Cidadania

A categoria dos inquilinos do não – por Diorela Kelles

por Diorela Kelles*

Descobri uma nova categoria de pessoas e me divirto tentando descobrir quem nela se encaixa, quem para ela está indo e quem dela está saindo. Falo das pessoas que nunca estão disponíveis para fazer nada que não seja delas ou para elas. Refiro-me às pessoas que habitam um lugar completamente controlado por elas mesmas e não se prestam a mudar isso nem por um dia.

São inúmeras as razões pelas quais as pessoas entram para esse grupo: timidez, cansaço, decepção etc. O fato é que entendi que as pessoas que caem nesse grupo dificilmente vão aceitar um convite para algo que possa provocar uma variação na vida. E como eu sou (ou era) uma pessoa de convites, isso me causava estranhamento. Até que parei.

Parei de convidar os inquilinos do não. Os eternos indisponíveis. Eles estão lá, morando em suas próprias razões. Entendi que é inútil forçar, mas sigo deixando as portas abertas, o que é bem diferente.

Recentemente fiz o teste de passar 10 dias sem convidar ninguém para nada. Estranhamente, foi a fase em que eu mais recebi convites, inclusive, lindos e inusitados! Convite para tomar café com leite diretamente da vaca, convite para trabalhos diferentes, convite para conhecer gente famosa, convite para caminhadas, convite para dar opinião!

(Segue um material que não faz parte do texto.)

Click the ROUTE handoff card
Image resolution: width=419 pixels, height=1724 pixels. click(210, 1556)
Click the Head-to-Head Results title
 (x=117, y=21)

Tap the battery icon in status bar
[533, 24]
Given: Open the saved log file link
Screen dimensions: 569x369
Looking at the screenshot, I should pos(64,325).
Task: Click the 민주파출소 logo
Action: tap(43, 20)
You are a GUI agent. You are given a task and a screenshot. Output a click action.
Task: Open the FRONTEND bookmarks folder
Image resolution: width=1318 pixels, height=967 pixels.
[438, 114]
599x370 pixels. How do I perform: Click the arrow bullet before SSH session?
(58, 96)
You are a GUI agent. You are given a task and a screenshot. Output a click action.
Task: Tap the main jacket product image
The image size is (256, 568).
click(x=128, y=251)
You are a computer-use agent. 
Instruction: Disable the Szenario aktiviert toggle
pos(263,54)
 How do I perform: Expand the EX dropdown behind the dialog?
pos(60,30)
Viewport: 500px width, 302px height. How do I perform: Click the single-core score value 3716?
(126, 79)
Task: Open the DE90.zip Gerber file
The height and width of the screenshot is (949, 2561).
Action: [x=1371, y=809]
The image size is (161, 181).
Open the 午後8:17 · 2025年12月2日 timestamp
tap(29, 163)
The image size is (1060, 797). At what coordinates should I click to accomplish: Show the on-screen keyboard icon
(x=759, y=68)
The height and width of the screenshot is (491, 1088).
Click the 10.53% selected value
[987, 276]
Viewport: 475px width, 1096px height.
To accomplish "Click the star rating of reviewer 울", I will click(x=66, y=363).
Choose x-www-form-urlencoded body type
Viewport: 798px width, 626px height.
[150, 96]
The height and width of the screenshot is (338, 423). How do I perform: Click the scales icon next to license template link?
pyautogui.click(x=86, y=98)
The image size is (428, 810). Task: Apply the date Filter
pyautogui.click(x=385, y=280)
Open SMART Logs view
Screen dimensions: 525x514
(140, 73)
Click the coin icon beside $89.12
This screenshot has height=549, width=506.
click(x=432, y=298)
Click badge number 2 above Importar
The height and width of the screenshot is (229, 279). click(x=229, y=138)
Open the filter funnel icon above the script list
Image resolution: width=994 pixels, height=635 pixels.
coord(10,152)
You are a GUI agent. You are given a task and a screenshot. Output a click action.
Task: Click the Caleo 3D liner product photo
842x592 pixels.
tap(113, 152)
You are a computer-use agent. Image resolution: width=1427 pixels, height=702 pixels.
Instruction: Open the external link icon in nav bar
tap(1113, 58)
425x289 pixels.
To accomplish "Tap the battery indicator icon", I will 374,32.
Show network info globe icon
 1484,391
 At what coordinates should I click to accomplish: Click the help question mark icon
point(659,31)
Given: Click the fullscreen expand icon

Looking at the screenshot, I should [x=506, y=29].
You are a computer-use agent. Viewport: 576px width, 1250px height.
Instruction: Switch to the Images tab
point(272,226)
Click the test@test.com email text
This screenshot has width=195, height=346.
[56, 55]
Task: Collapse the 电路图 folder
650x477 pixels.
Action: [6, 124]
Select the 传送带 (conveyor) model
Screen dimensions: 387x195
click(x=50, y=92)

Será que convidar demais estava me impedindo de ser convidada, me questionei? Não faz sentido. Pode ter sido apenas um retorno de anos de convites negados que gerei. Fato é que respondi “sim” para quase tudo que podia e, ao contrário do livro O ano do sim, de Shonda Rhimes, a mesma de Grey’s Anatomy, nem todo “sim” foi libertador para mim. Alguns me deram muita exaustão, mas nenhum deles me deu arrependimento, o que considero positivo.

Entendo a importância de falar “não”. Nos nossos encontros de vizinhos, este já foi um tema abordado mais de uma vez. Falar “não” é uma grande libertação, principalmente para a mulher. Mas morar nele não.

Criar uma redoma da sua própria vida e não prestigiar a sua comunidade com o que ela tem para oferecer gera um universo de bolhas muito rasas entre nós. O mundo se apeque- na. Um pouquinho de sim, um pouquinho de não. Isto seria o ideal. Incluindo uma pitada de convites próprios também.

Priorizar os seus projetos, mas não negar a existência e a sua importância para os projetos dos outros. Ser aplaudido e aplaudir. Ir aos lançamentos, às exposições dos amigos, às noites de vinho que não são feitas para você e até aos ve-lórios. De alguma forma, ser o coadjuvante também faz parte da construção da nossa história e da nossa sociedade.